R. Guédiguian : Je n’ai pas envie de faire non plus du populaire « à tout prix ». De ce point de vue, je suis très content de Marius et Jeannette : si on se plante, on fera quand même trois fois plus d’entrées que À la vie, à la mort, puisque, géographiquement, on est déjà plus implanté. Et en même temps, c’est exactement sur mon terrain.

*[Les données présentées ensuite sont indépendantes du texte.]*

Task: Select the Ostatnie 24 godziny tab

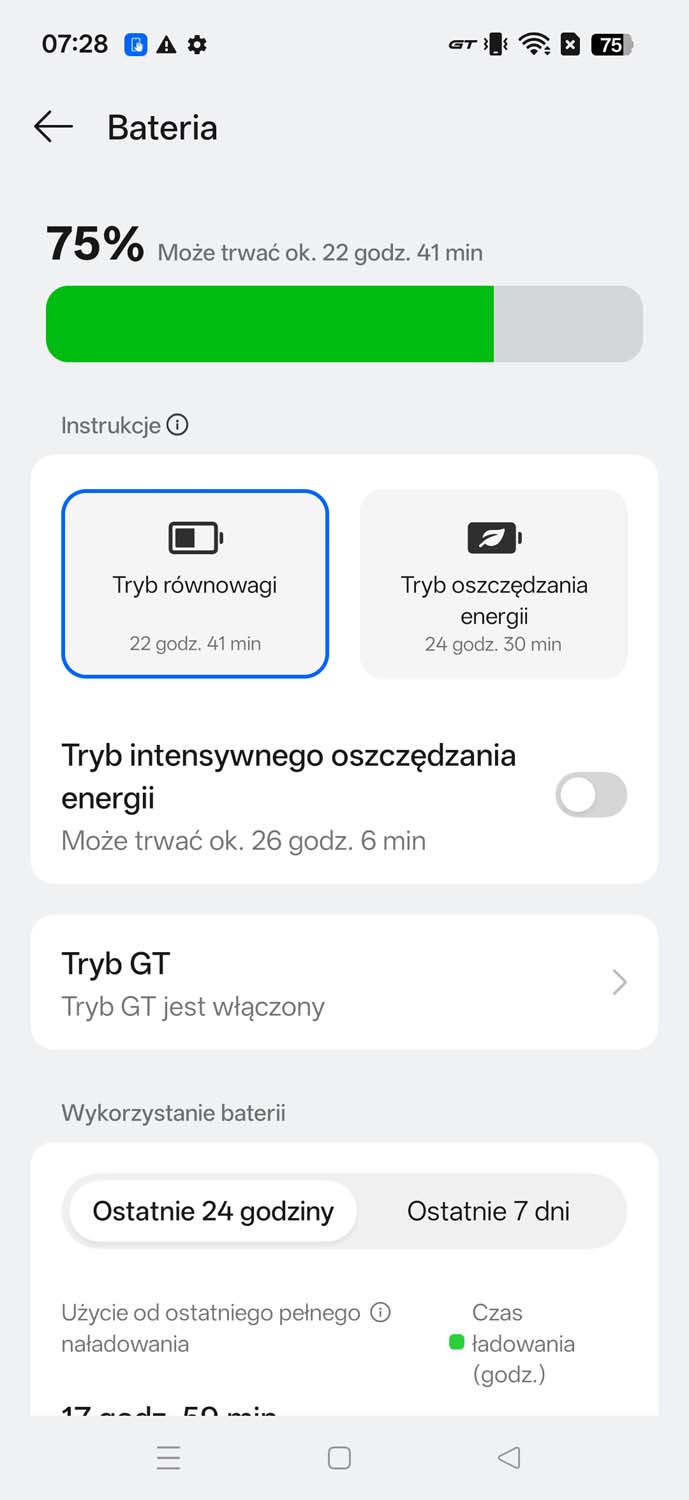Action: point(212,1211)
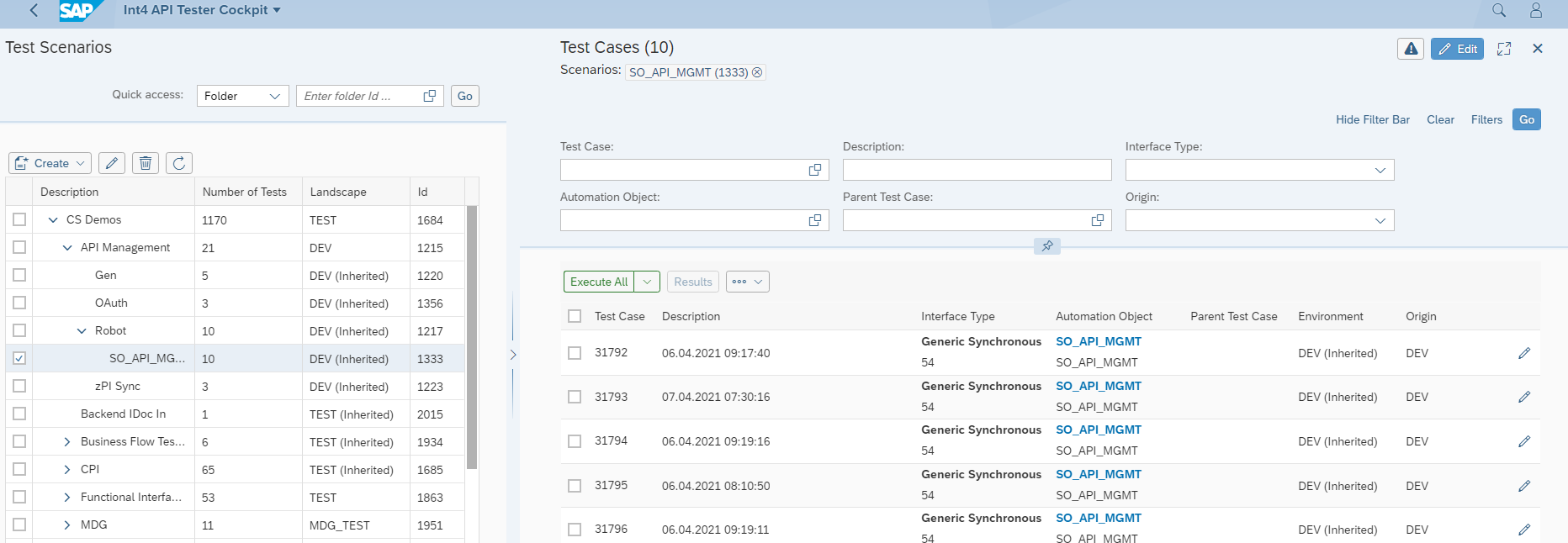
Task: Select the checkbox for test case 31793
Action: (x=575, y=397)
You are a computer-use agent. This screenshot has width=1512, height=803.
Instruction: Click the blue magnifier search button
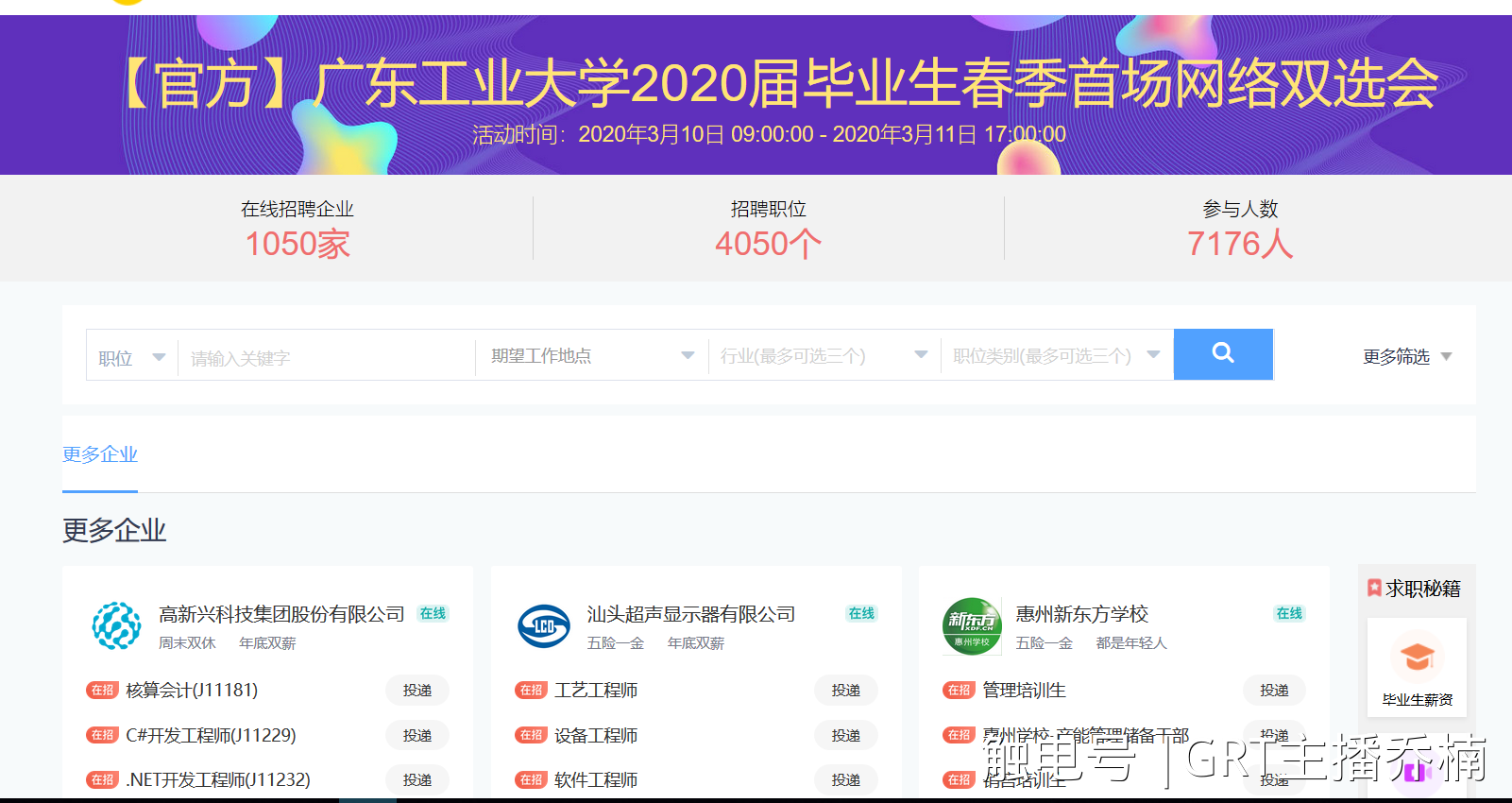point(1223,354)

Un des moyens d’accès au grand public, ce sont les acteurs. Moi, je ne travaille pas avec des acteurs connus, parce que je pense que j’aliénerais des choses, que ce seraient des concessions. Je suis sûr que je ne raconterais plus la même histoire, je toucherais du public, mais pas de la manière dont j’ai envie de le toucher. Petit à petit, après, les films sont vus. Mais c’est la demande qui fait le saut, les gens sont cinglés de Marius et Jeannette._Moi, je dis que je n’y peux rien, que j’ai fait mon travail comme d’habitude._On me dit : « Alors, c’est un grand succès ? », alors que le film n’est même pas encore sorti !

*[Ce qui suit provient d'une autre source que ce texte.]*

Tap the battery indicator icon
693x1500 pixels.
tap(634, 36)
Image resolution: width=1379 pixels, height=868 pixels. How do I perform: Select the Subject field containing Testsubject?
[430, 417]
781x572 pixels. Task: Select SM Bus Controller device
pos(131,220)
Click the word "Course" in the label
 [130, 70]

Je crois que réaliser et produire, ça se ressemble beaucoup, qu’on est le meilleur producteur (au sens exécutif) de ses propres films. Notre manière de résister dans les moments de crise, ça a été de nous rassembler, Ex Nihilo et Agat Films. On tournait avec un déficit constant. Si la diffusion de Marius se passe très bien, on peut avoir 2-3 ans sans soucis d’argent, ce qui est inespéré. Si on ne fait pas les cons en se reposant sur nos lauriers, les 2-3 ans peuvent se traduire en 6-7 ans. On travaille beaucoup aussi en documentaires, en chorégraphie, au théâtre. Même pour mon travail de cinéaste, il est très important pour moi de savoir ce qui se passe chez Gallotta en chorégraphie, chez Mnouchkine au théâtre... On est en train de mettre au point un projet de série avec Artesur les rapports droite-gauche en France, en fiction, avec des gens très divers, qui sont rentrés en politique tout récemment, avec le mouvement des sans-papiers. Ils ont entre 5 et 10 ans de moins que moi, la plupart n’ont jamais milité, et en même temps ils se sentent tous concernés, ils ont beaucoup bossé sur les sans-papiers et ils se sont mis à ce moment-là à parler en public, à écrire des textes — à faire de la politique quoi !

VACARME : Vous vous intéressez de près au thème du repli communautaire dont Marseille serait le théâtre ?

R. Guédiguian : Je vais d’abord me demander ce que j’ai envie de faire. C’est d’abord une affaire de désir, de sensualité, de choses subjectives fortes, et après, on verra si cette problématique vient recouper les niveaux. Mais je ne peux pas savoir à l’avance. Peut-être que demain dans un film, le fils du copain algérien cassera les couilles de son père en disant : « Je suis plus arabe que toi. » En fait ça devrait arriver, mais ça n’est pas joué.